# fff....Fix bowed window??



## lebodano (Jan 22, 2016)

So it happened. Used the window and door spray foam from Home Depot to seal around my brand new windows....It expanded. My windows are now bowed at the bottom and don't form a seal when you close them. They are brand new vinyl double hung Weathershield windows. Please tell me there is a technique to fix and shut once again. I completely removed the foam but I think it was there for too long as it still does not seal when shut and locked.


----------



## WhatRnsdownhill (Jan 13, 2016)

LOL..sorry had to laugh....ok pull out all the foam, get a heat gun and warm up the bowed areas of the window, at the same time get some 2 x4 that fit very tight at a slight angle, so when you heat the window frame you can tap the 2 x 4 straight to push the bow out and let the window cool completely before removing wood...the 2 x 4 will be running up and down from the bottom to the top of the window..


----------



## lebodano (Jan 22, 2016)

I will try that, I hope to god it works. I was hoping there was something I can try...go figure, I couldn't find a single thing on google


----------



## WhatRnsdownhill (Jan 13, 2016)

they do make foam that does not expand that much to try after you fix this issue,,


----------



## lebodano (Jan 22, 2016)

ShtRnsdownhill said:


> they do make foam that does not expand that much to try after you fix this issue,,


lol yup, I know that. I THOUGHT that is what I had but apparently not. I learned it out the expensive way, not the logical way. I need a beer.


----------



## WhatRnsdownhill (Jan 13, 2016)

malibu rum and coke plz..................


----------



## ron45 (Feb 25, 2014)

Replacement or new construction windows.?


----------



## Windows on Wash (Aug 30, 2011)

Take a flat blade out and dig the foam out. 

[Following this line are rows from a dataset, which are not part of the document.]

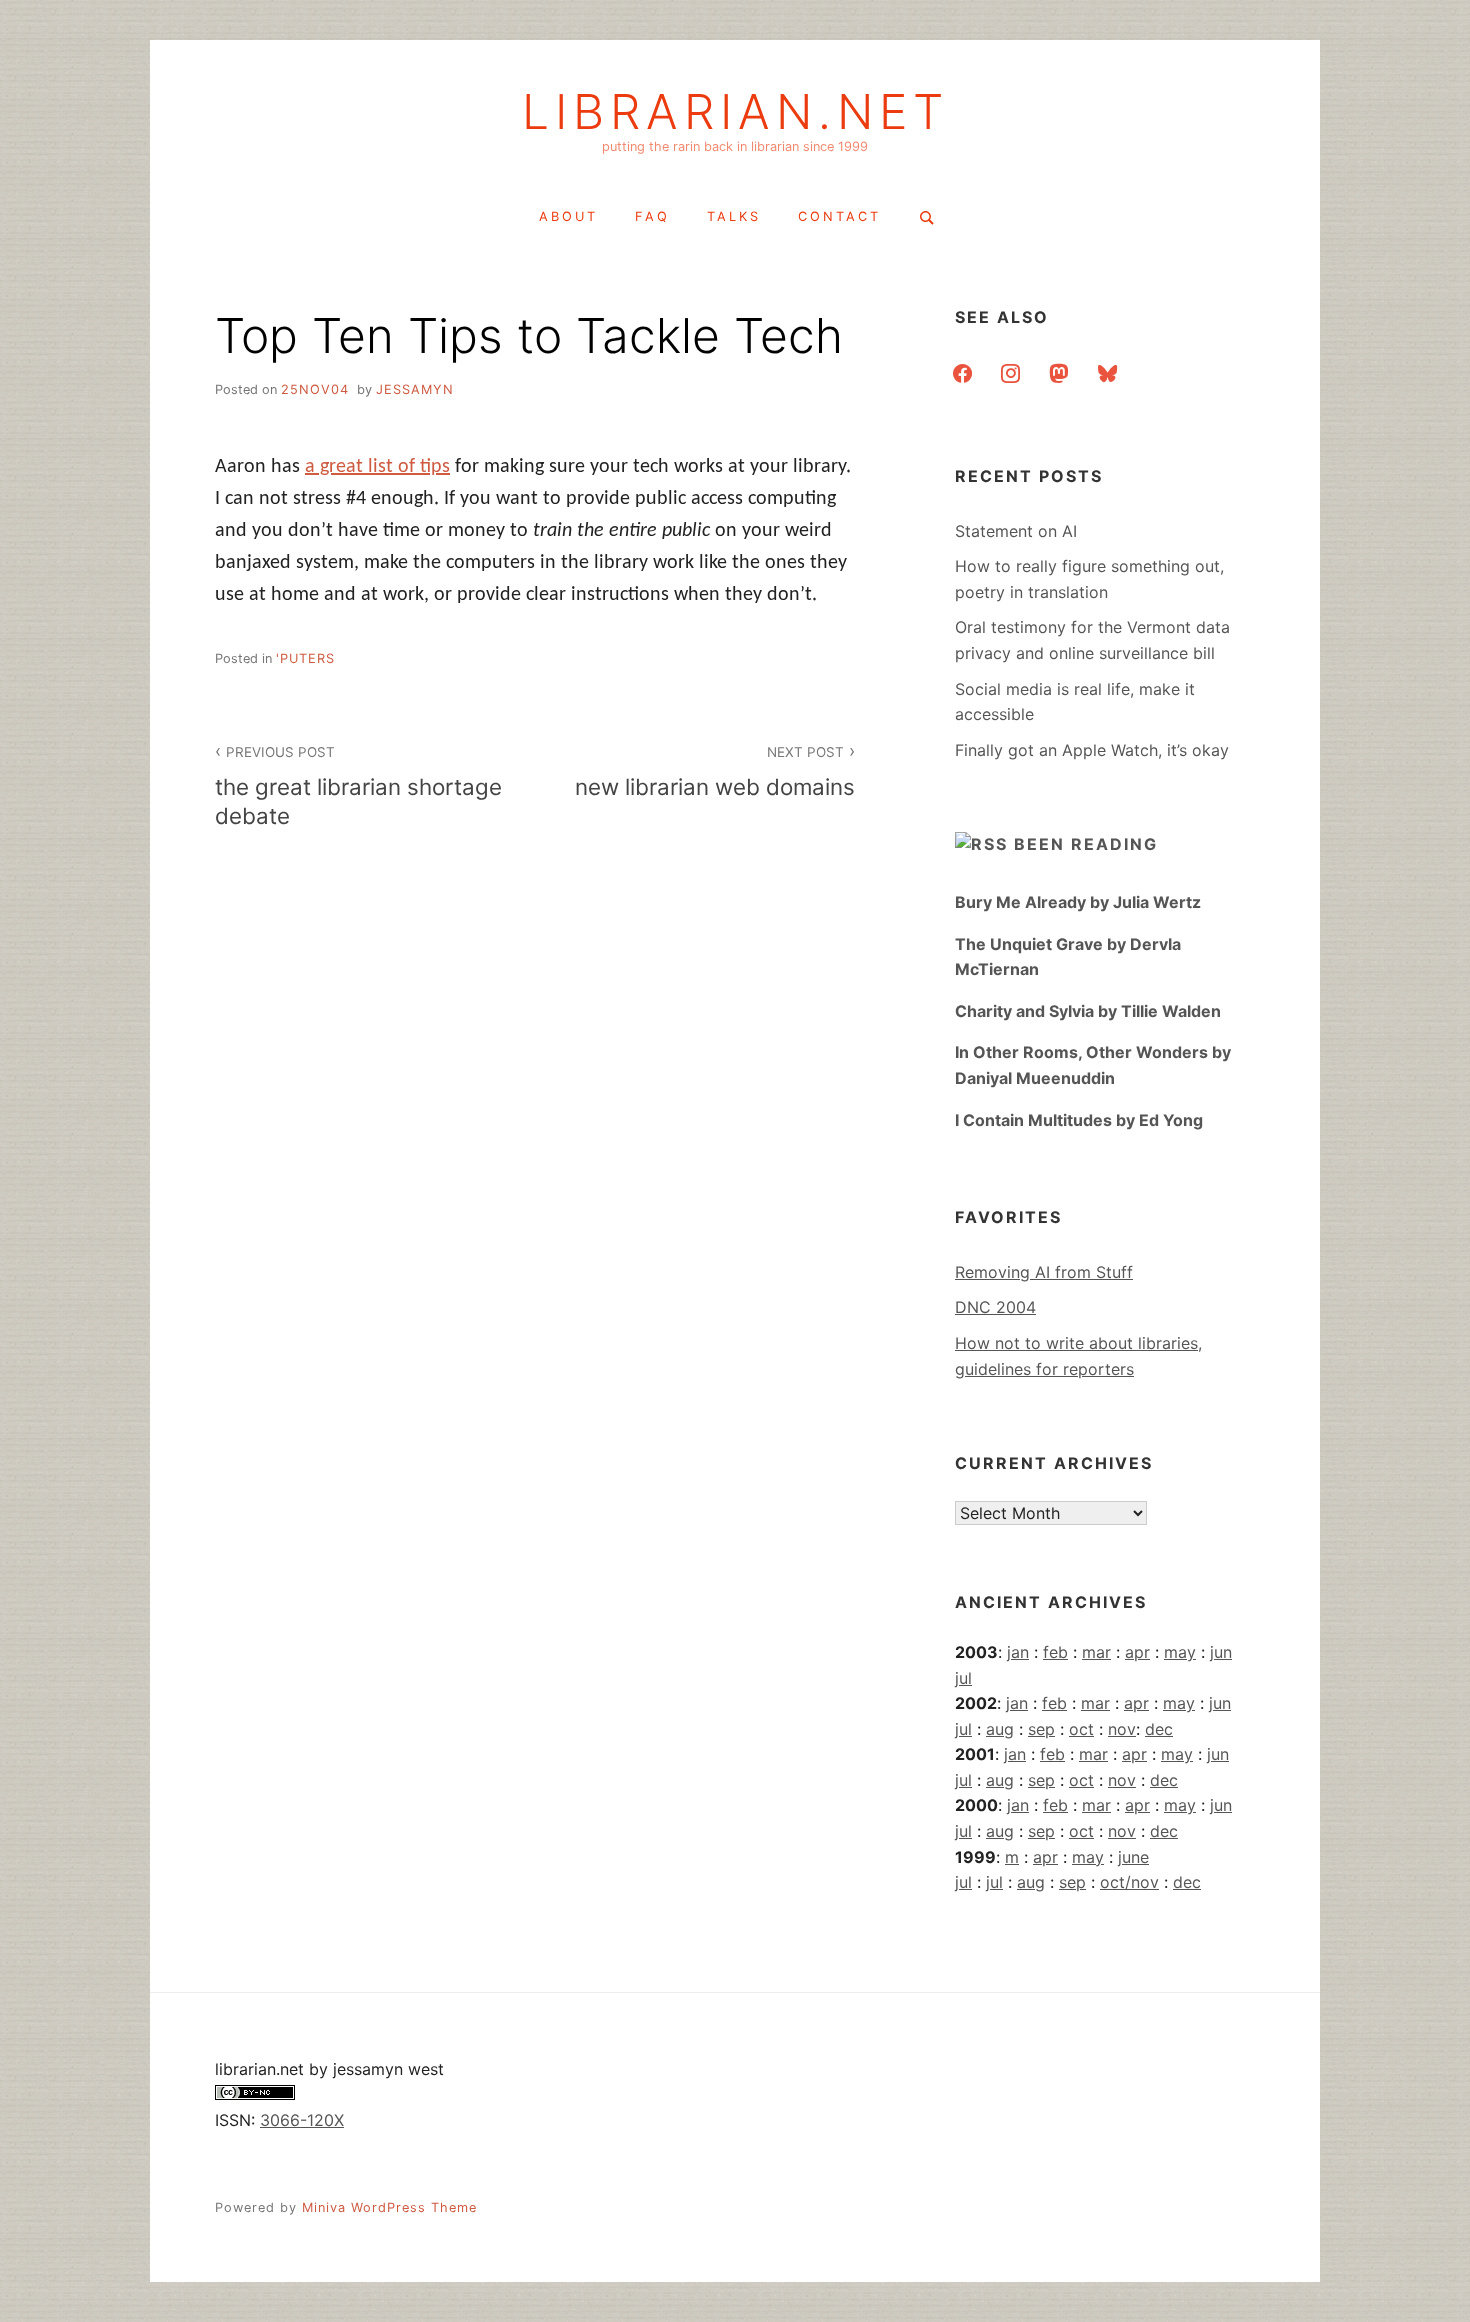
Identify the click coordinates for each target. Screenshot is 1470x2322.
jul (963, 1678)
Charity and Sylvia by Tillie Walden (1088, 1011)
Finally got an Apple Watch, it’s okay (1092, 750)
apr (1137, 1652)
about (568, 216)
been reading (1086, 844)
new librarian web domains (715, 772)
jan (1018, 1652)
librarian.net (735, 112)
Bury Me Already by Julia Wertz (1078, 902)
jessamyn (415, 389)
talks (734, 216)
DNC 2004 (995, 1307)
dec (1159, 1729)
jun (1221, 1652)
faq (652, 216)
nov (1122, 1729)
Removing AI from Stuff (1044, 1272)
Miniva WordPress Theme (389, 2207)
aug (1000, 1729)
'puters (305, 658)
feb (1055, 1652)
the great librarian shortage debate (358, 786)
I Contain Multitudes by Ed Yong (1079, 1120)
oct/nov (1129, 1882)
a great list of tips (377, 467)
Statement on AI (1016, 531)
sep (1041, 1729)
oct (1081, 1729)
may (1180, 1652)
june (1133, 1857)
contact (839, 216)
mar (1096, 1652)
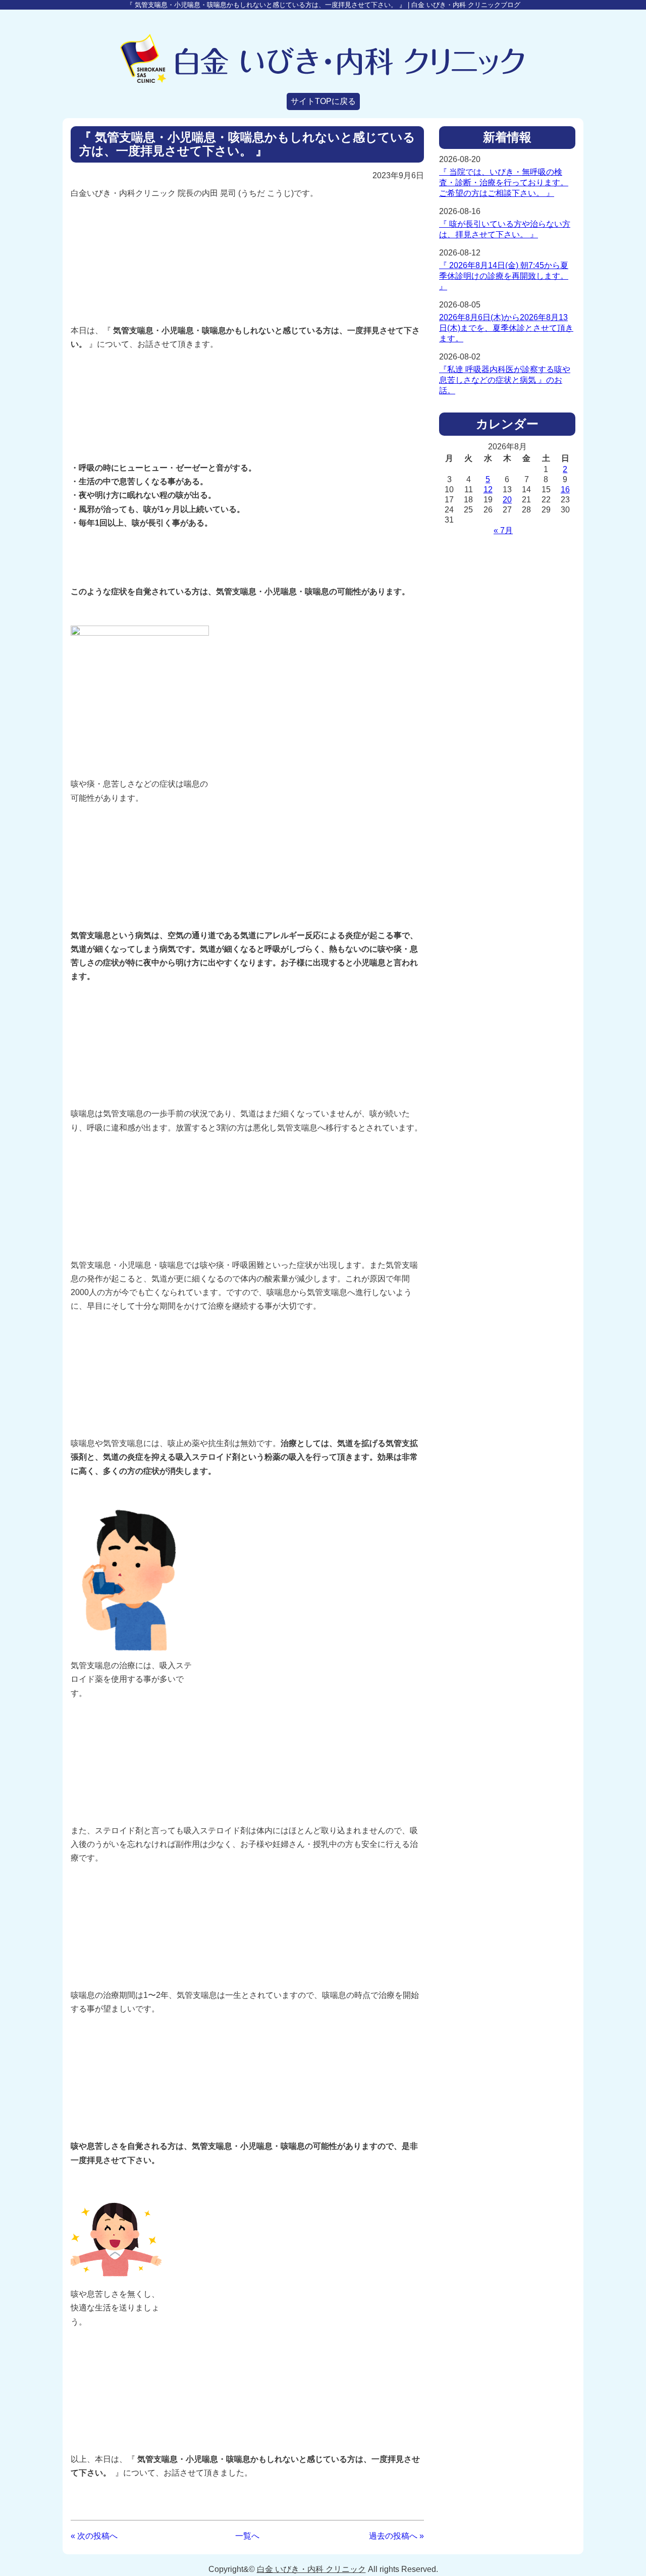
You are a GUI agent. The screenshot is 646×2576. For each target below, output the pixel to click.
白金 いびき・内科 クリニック (311, 2569)
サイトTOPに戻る (323, 101)
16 (565, 489)
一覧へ (247, 2536)
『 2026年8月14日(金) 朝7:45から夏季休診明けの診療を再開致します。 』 (503, 276)
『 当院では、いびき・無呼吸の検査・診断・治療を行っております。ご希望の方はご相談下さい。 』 (503, 182)
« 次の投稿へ (94, 2536)
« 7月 (503, 530)
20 (507, 499)
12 (488, 489)
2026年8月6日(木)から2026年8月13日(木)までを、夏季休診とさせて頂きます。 (506, 328)
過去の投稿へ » (396, 2536)
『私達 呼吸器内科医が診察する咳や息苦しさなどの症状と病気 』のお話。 (504, 380)
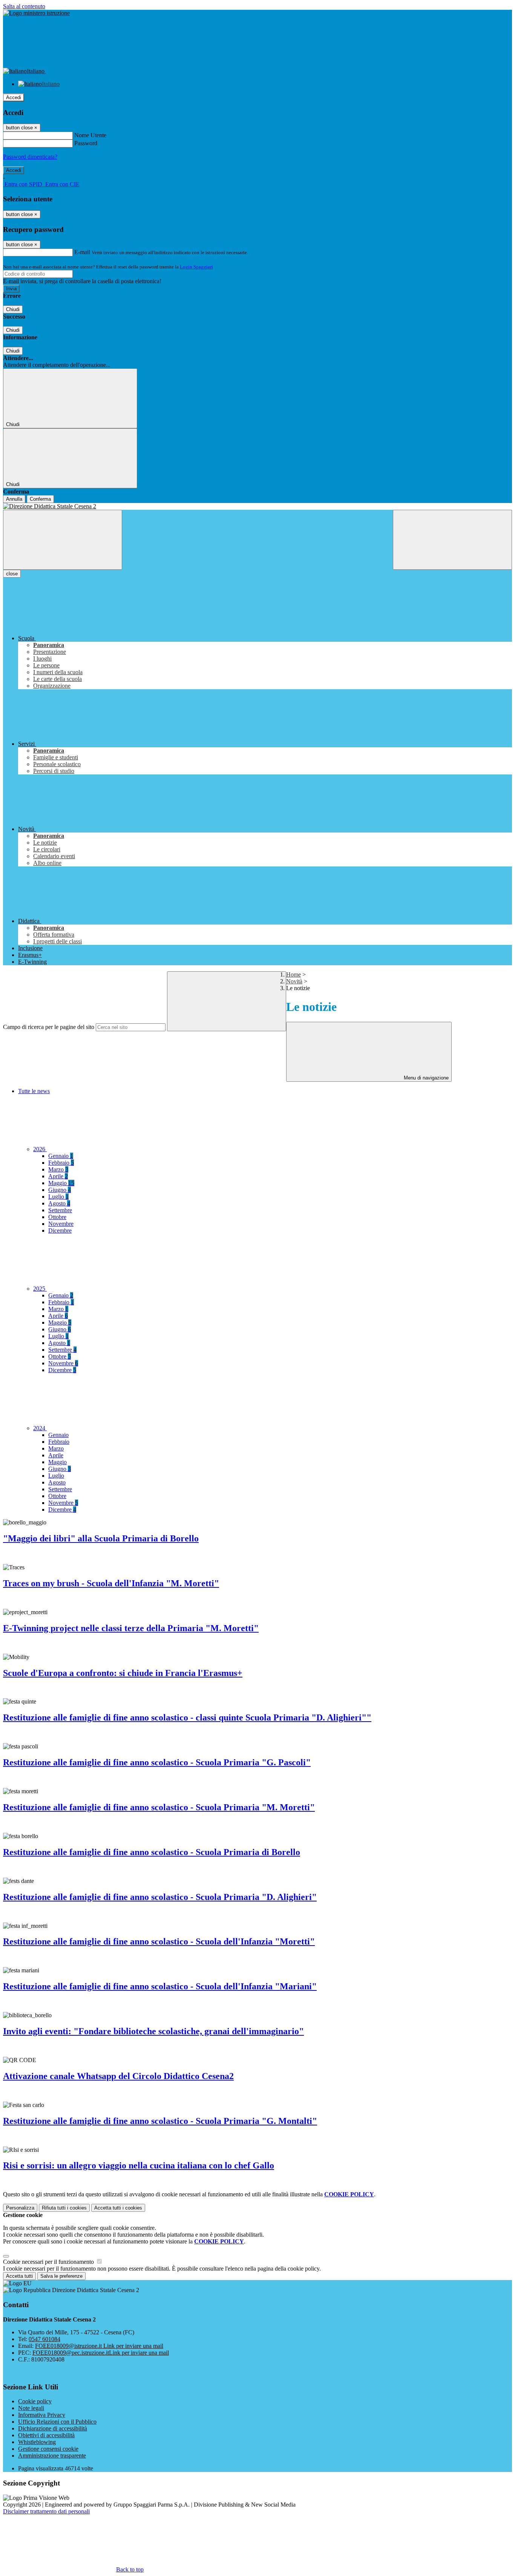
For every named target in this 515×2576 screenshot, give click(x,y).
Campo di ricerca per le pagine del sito (48, 1027)
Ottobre (57, 1217)
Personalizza (20, 2208)
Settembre (60, 1210)
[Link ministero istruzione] (36, 13)
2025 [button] (40, 1288)
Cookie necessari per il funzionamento (49, 2262)
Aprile (58, 1176)
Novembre (61, 1224)
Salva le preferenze (61, 2276)
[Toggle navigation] (62, 540)
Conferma (40, 499)
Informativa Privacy (41, 2415)
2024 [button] (40, 1428)
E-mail (82, 252)
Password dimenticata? (30, 156)
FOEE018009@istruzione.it (99, 2346)
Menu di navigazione (425, 1078)
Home (293, 974)
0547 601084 (44, 2339)
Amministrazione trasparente (52, 2455)
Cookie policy (35, 2401)
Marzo (58, 1169)
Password (85, 143)
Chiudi (13, 309)
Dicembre (60, 1230)
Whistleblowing (37, 2442)
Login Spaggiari (196, 267)
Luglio (58, 1196)
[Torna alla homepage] (257, 506)
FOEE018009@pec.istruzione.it (100, 2352)
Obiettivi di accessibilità (46, 2435)
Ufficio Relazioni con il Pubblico (57, 2421)
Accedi (13, 97)
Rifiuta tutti (64, 2208)
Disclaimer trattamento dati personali (46, 2511)
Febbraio (61, 1162)
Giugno (59, 1190)
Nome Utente (90, 135)
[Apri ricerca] (452, 540)
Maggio (61, 1183)
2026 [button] (40, 1149)
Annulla (14, 499)
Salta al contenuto (24, 6)
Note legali (31, 2408)
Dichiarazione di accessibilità (52, 2428)
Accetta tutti (118, 2208)
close (12, 574)
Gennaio (60, 1156)
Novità (294, 981)
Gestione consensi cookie (48, 2449)
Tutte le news (34, 1091)
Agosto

After that, you can seal it with the low expansion foam


----------



## ddawg16 (Aug 15, 2011)

I feel so much better now.....but mine is rum and diet Pepsi


----------



## lebodano (Jan 22, 2016)

ron45 said:


> Replacement or new construction windows.?


its new consttuction


----------



## lebodano (Jan 22, 2016)

Windows on Wash said:


> Take a flat blade out and dig the foam out.
> 
> After that, you can seal it with the low expansion foam


i dug it all out but it may have been there too long, its now showing a gap near the bottom when closed and locked. I will post a picture later today


----------



## lebodano (Jan 22, 2016)

*picturr*



lebodano said:


> i dug it all out but it may have been there too long, its now showing a gap near the bottom when closed and locked. I will post a picture later today


here is the picture


----------



## WhatRnsdownhill (Jan 13, 2016)

can you push the bottom window down to close the gap? and can you take a picture looking straight at the window, not from the side..


----------



## firehawkmph (Dec 12, 2009)

Did you check those windows for plumb and level with a good level? Just wondering if they were installed correctly. Also, were they shimmed on the inside as necessary? Can't just nail the outside and expect them to stay put if the rough opening isn't perfect, which they usually aren't. In the future, if you want to foam the windows, using the low expansion foam made for windows and doors, do not fill up the whole space with the foam. I just try to get a shot of foam deep in the gap where the window meets the framing. This will seal any air leakage. Then I stuff the remaining. Gap with fiberglass insulation. Don't ram it in too tight, that'll cause the window to bulge also.
Mike Hawkins:smile:


----------



## lebodano (Jan 22, 2016)

firehawkmph said:


> Did you check those windows for plumb and level with a good level? Just wondering if they were installed correctly. Also, were they shimmed on the inside as necessary? Can't just nail the outside and expect them to stay put if the rough opening isn't perfect, which they usually aren't. In the future, if you want to foam the windows, using the low expansion foam made for windows and doors, do not fill up the whole space with the foam. I just try to get a shot of foam deep in the gap where the window meets the framing. This will seal any air leakage. Then I stuff the remaining. Gap with fiberglass insulation. Don't ram it in too tight, that'll cause the window to bulge also.
> Mike Hawkins:smile:


I didn't and that's the thing. Now with the builder its a he said/she said scenario. I cannot prove they were before I did it and he is saying it's because of me. I can see shims on the inside. Do you think if it was removed and again, it would flatten out...and if it didn't get fixed that way, what would you suggest?


----------



## jimn (Nov 13, 2010)

At this point I would try removing one window completely and see if the window is still square and then reinstall paying attention to plumb and square. However if you have permanently warped the window you may no choice but to replace the window.


----------



## ron45 (Feb 25, 2014)

I found that sometimes people get a little too hasty when trying to shut these types of windows. There is a lip on the top sash and one on the bottom sash in the middle where the two meet, this creates a seal to keep out unwanted air. These must align ( go into each other) or the window will not shut ( lock ) properly. 

Use the screws on the sides of the window to install and level/plumb the window Make sure these lips are not crushed and engage properly. Push up on the top sash and down on the bottom sash to insure a tight fit.


----------